Leicester City have requested that the current EPL season be restarted.
Claudio Ranieri cited external factors as the main reason for a vastly indifferent start to this season.
Ranieri : “Jamie Vardy’s chewing tobacco is stuck in a port somewhere in Spain, and our good luck Pizza cutter has been missing since THAT party last season.”
He went on further saying that his players initially thought that N’golo Kanté had taken it with him to Chelsea but they aren’t winning either so that theory has since been put to bed.
The FA have since replied to Leicester City’s request with a resounding “NO.”
Leicester’s success last season was mainly down to a formula of team spirit, rock solid defence and lightning speed counter attacking football. This season however, goals seem to be leaking in faster than Sam Allardyce’s departure, while at the other end of the pitch they seem to be experiences a drought ( El Nino at Chelsea effect). Weather or not they can turn their fortunes around remains to be seen.
Superstar Riyad Mahrez has not yet hit the levels he had managed in the previous season. A family friend indicates that he is still highly upset after his barber had been snapped up by Paul Pogba.
He has since taken himself out of his fantasy league team.
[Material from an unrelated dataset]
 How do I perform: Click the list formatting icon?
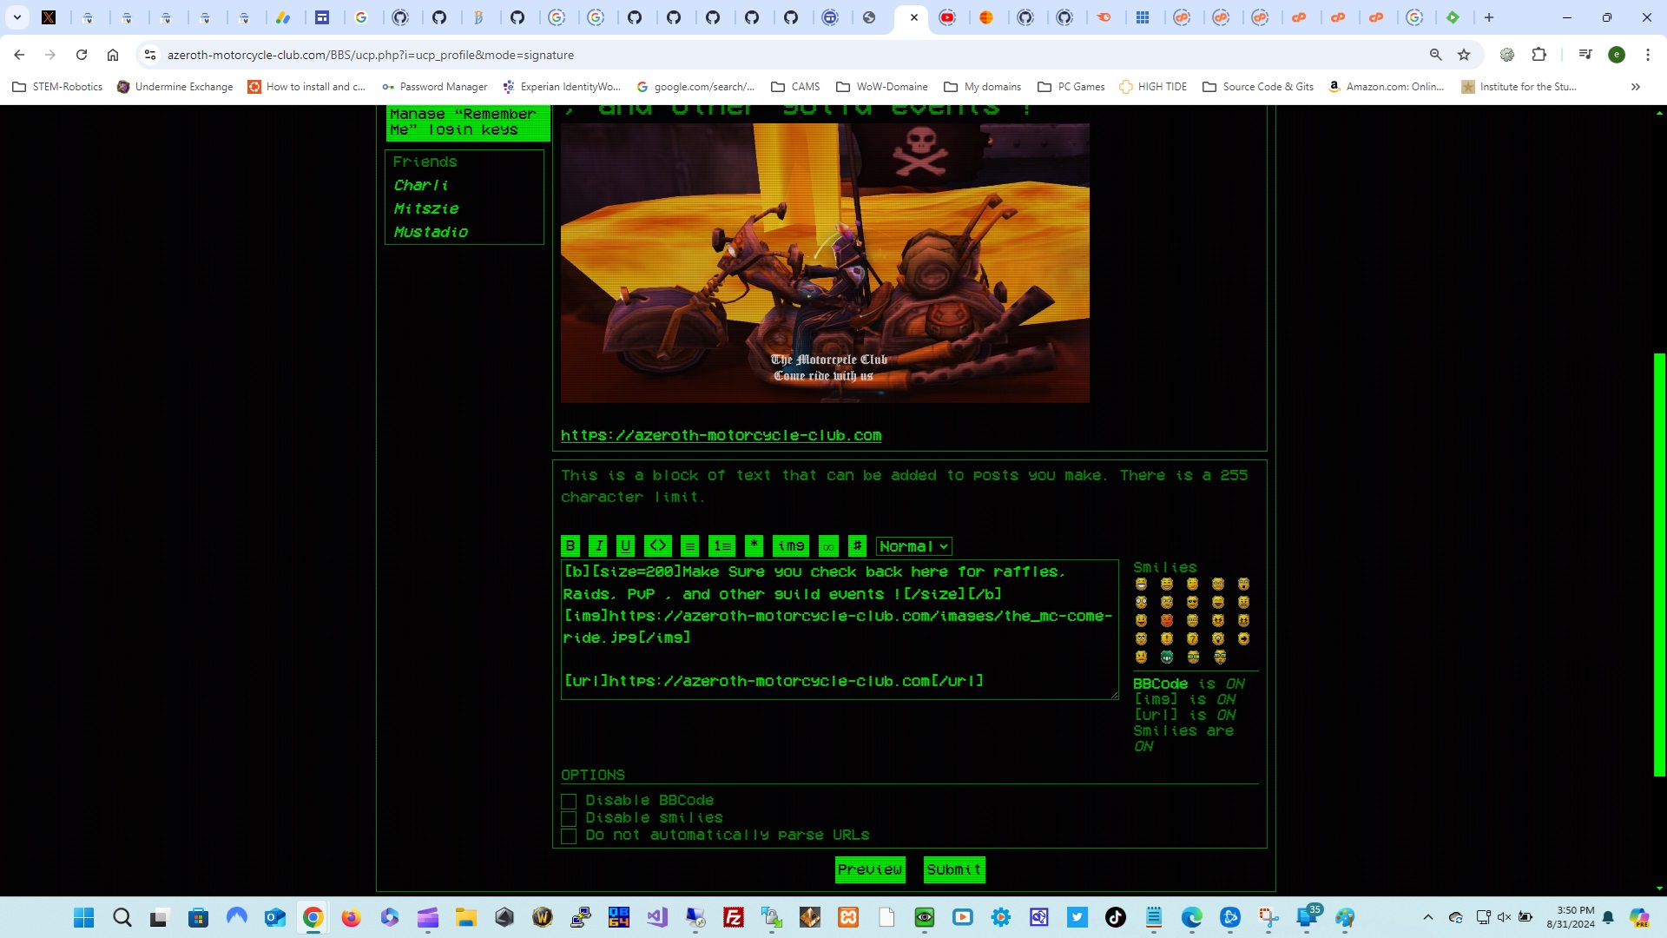pyautogui.click(x=690, y=545)
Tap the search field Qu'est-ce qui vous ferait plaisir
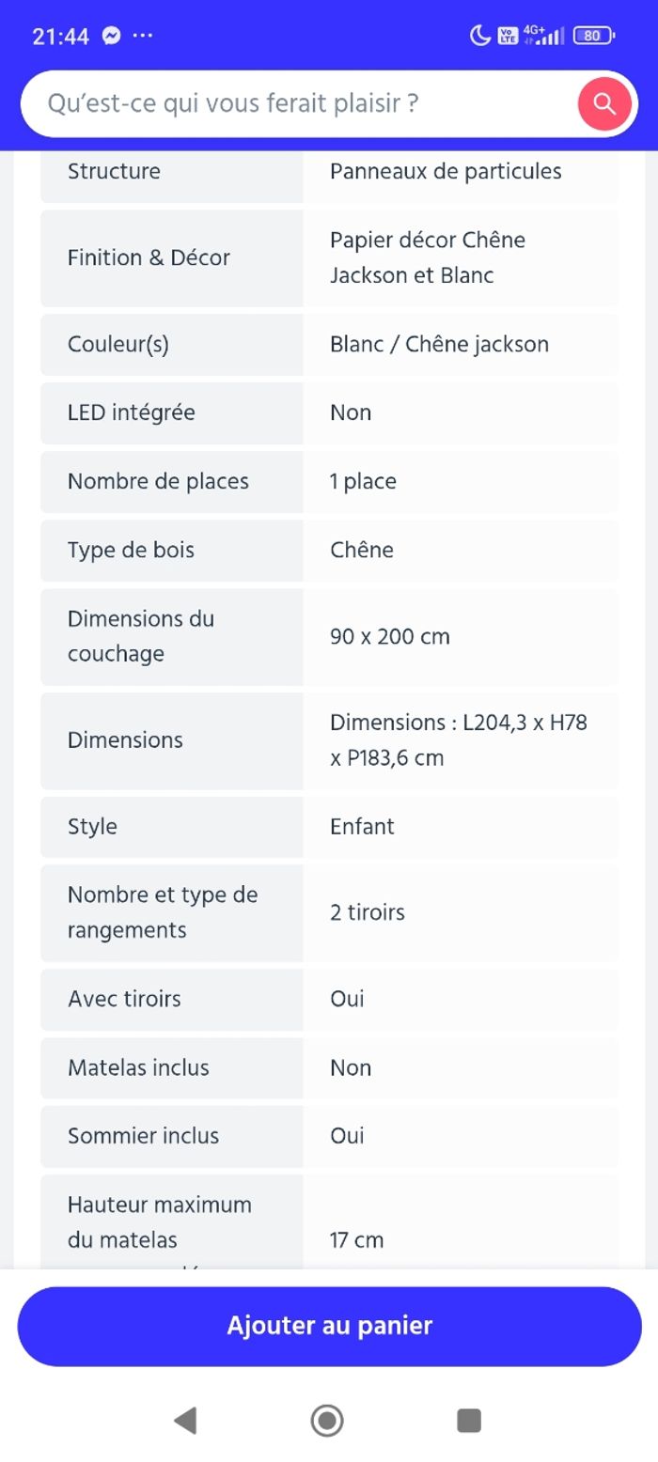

Ranieri has also blamed the departure of midfield maestro Kanté for the lack of bite in the centre of midfield.
Ranieri :” I tried reverse psychology with him. I said If you want to go, then Go…and then he went. I honestly was NOT expecting that.”
Danny Drinkwater has not been as fluid in his play as we was in the previous campaign, and has seemingly blamed his colleague at left back for the downturn in luck this season. It could just be speculation but when asked by a flood of reporters why things are not going as well, he shouted : For Fuchs sake!
Well that’s a confirmation if ever we’ve heard one.
To counter the negativity, players have taken the dressing Room Banter to new levels, giving each other hilarious nicknames to keep their spirits up.
A cousin to the tea lady was kind enough to give us these exclusive gems:
Cheonardo Ulloa – Because the L’s in his surname stand for something else.
Marc “Over Mars” Albrighton – Because his crosses and shots go into Row H
Wes Morgan has noticeably picked up some weight, his 6 pack seemingly replaced by a barrel. This change in physique has led to many team mates calling him “Captain Morgan“
Good to know the boys haven’t lost their sense of humor.
Fans of the English Premier league will be hoping that the Foxes regain their fantastic form, and soon. With a couple of great wins in the Champions League under their belt, Ranieri must now find a way to get his teams firing in the league as well.